安っぽいインパクトを卒業した「マリーゴールド」
しかし、その印象は「マリーゴールド」(2018年)で一変します。メッセージや主義主張を削ぎ落としたことで、匂い立つような歌詞になったのです。安っぽいインパクトが消え去り、フレージングの妙も際立つようになりました。
<麦わらの帽子の君が>
たとえば、これをそのまま“麦わら帽子の君が”と言ってしまったら歌にならないのですね。
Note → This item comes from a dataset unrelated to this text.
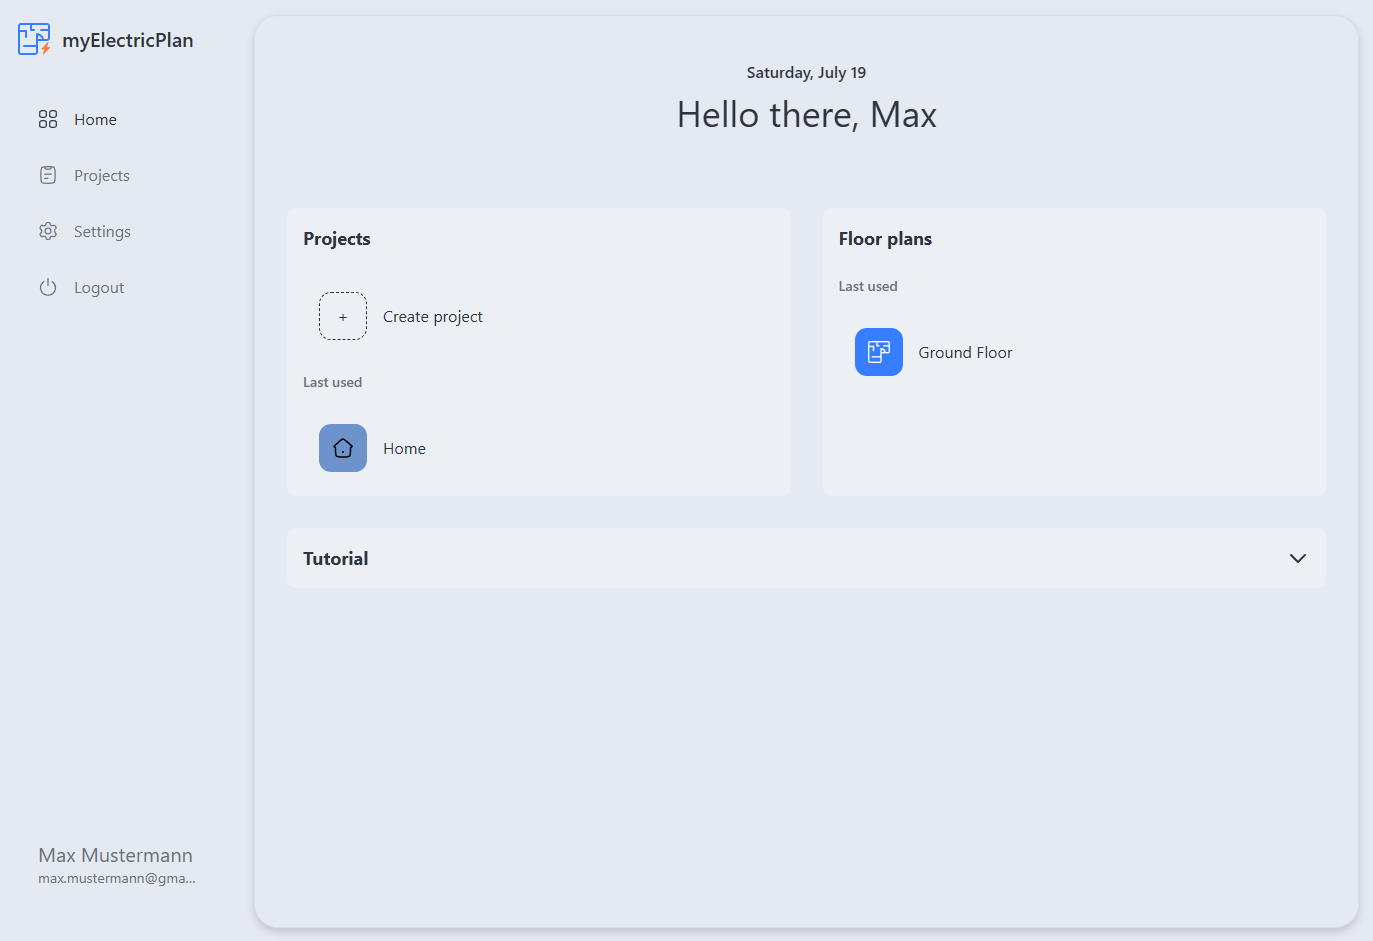
Task: Click the Tutorial panel title
Action: point(336,558)
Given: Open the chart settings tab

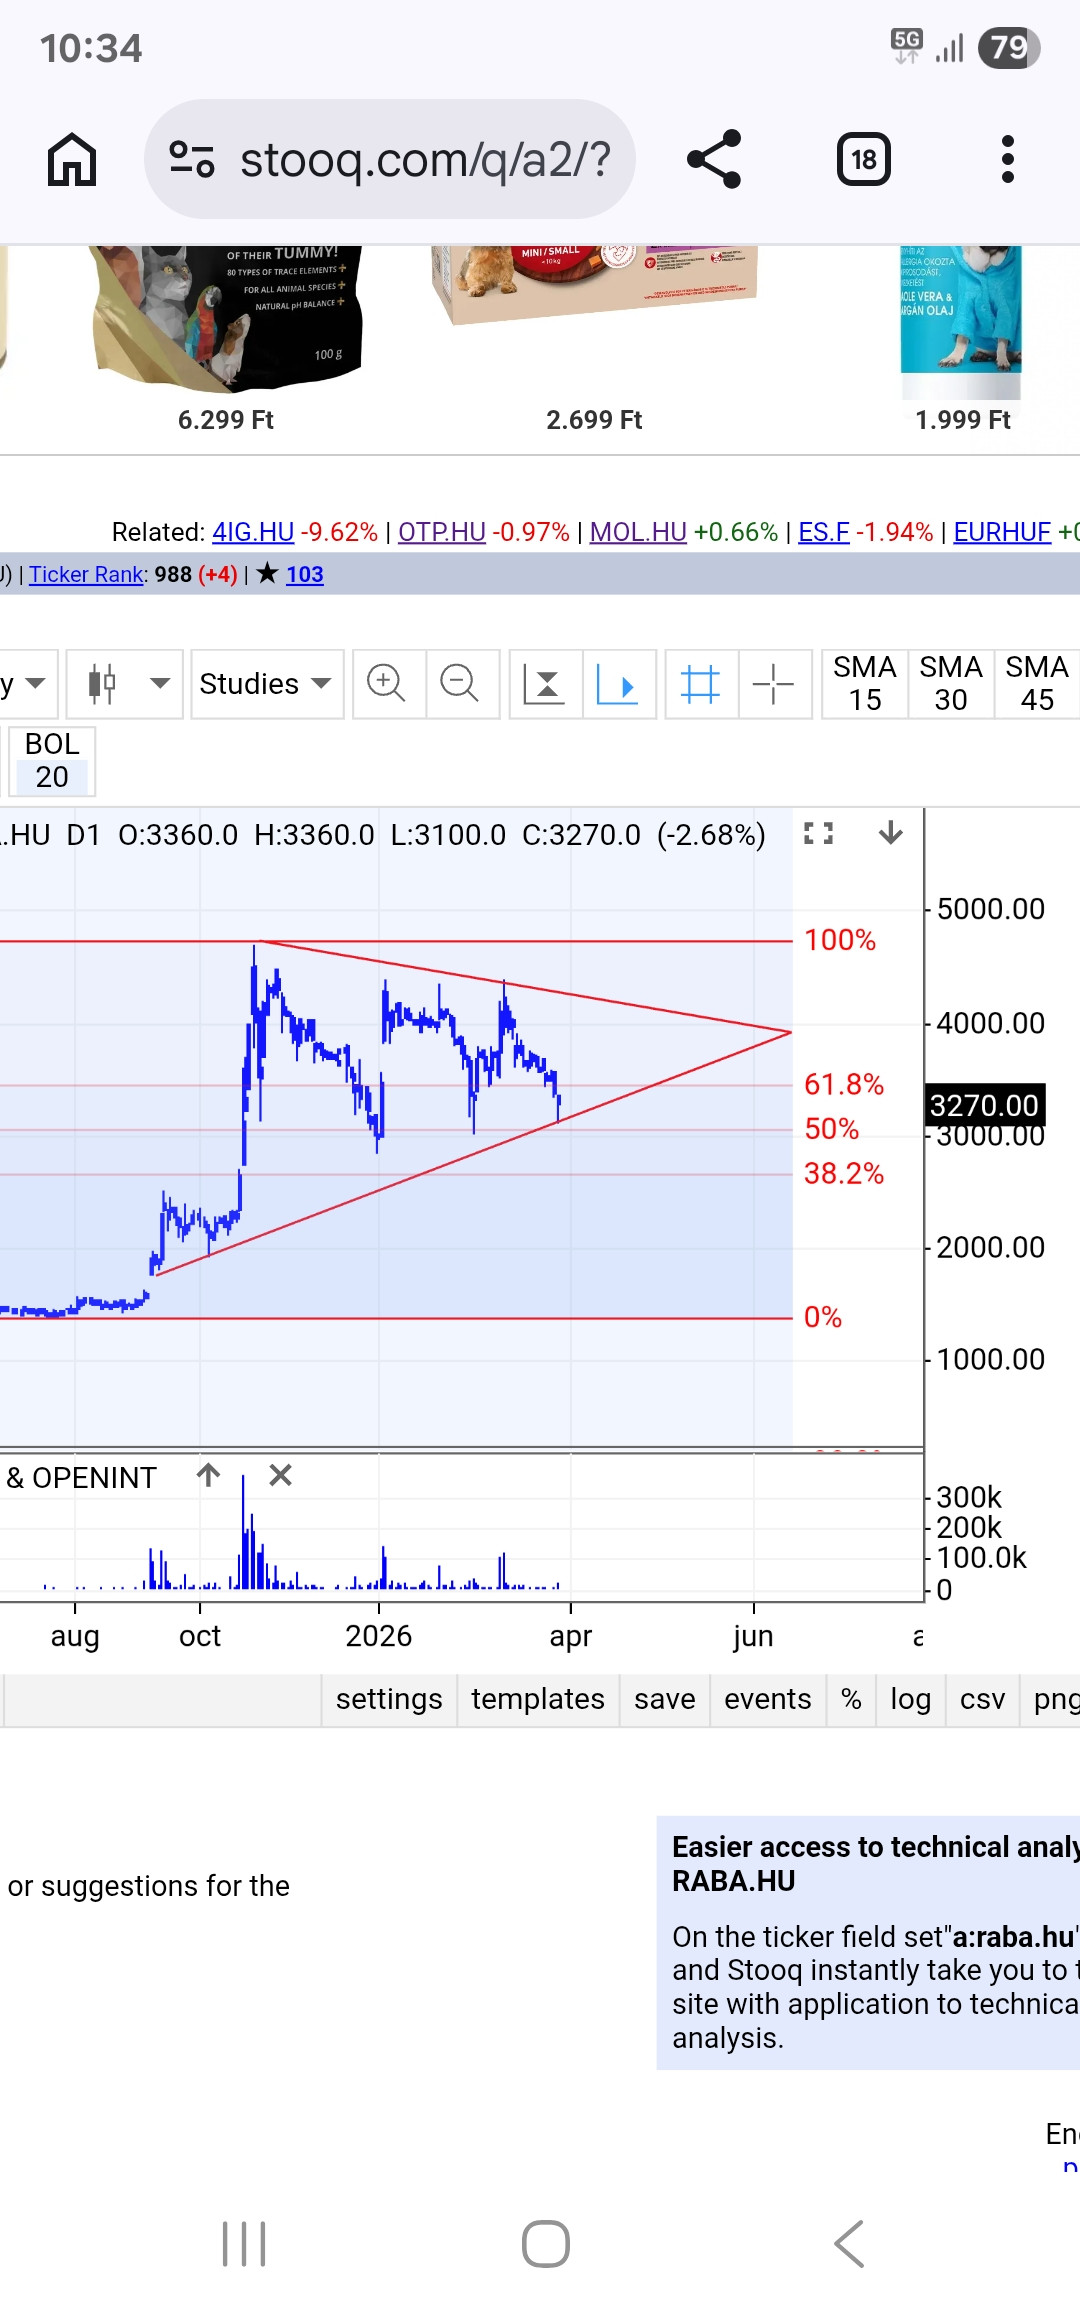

<麦わらの><帽子>と分解して、ひとつひとつの語句を和らげる作業の中に、当たり前に見ていたものを変える力が宿るわけです。
それに、言葉がスッキリしたことで、楽曲の特徴がわかりやすくなりました。それは、良い意味での湿度の低さ。どこか大陸的な開放感を感じさせるのです。
たとえば、セブンスコードからマイナーコードという、鉄板の泣かせる展開。あいみょんの「今夜このまま」と、「蕾」(コブクロ)、「ありがとう」(いきものがかり)あたりを比べると、違いがわかりやすいかもしれませんね。
「蕾」や「ありがとう」の目的がマイナーコードの泣かせ自体であるのに対して、あいみょんのマイナーコードは次の展開へのつなぎ程度。楽曲の中での力点が全く異なるのです。
もちろんこれは好みの問題なのですが、表向きには量産型フォークロックのようでありながら、あいみょんの曲が密かに新鮮に響く要因なのだと思います。
あいみょんは正しい方向に進んでいると思う
というわけで、百歩譲って“売れる”ことと引き換えに売ってしまった魂があったとしても、それは適切な推敲と、過不足のない表現という形で、きちんと楽曲に反映されているのではないか。それが、筆者の感想です。
あいみょんは、総じて正しい方向に進んでいると思います。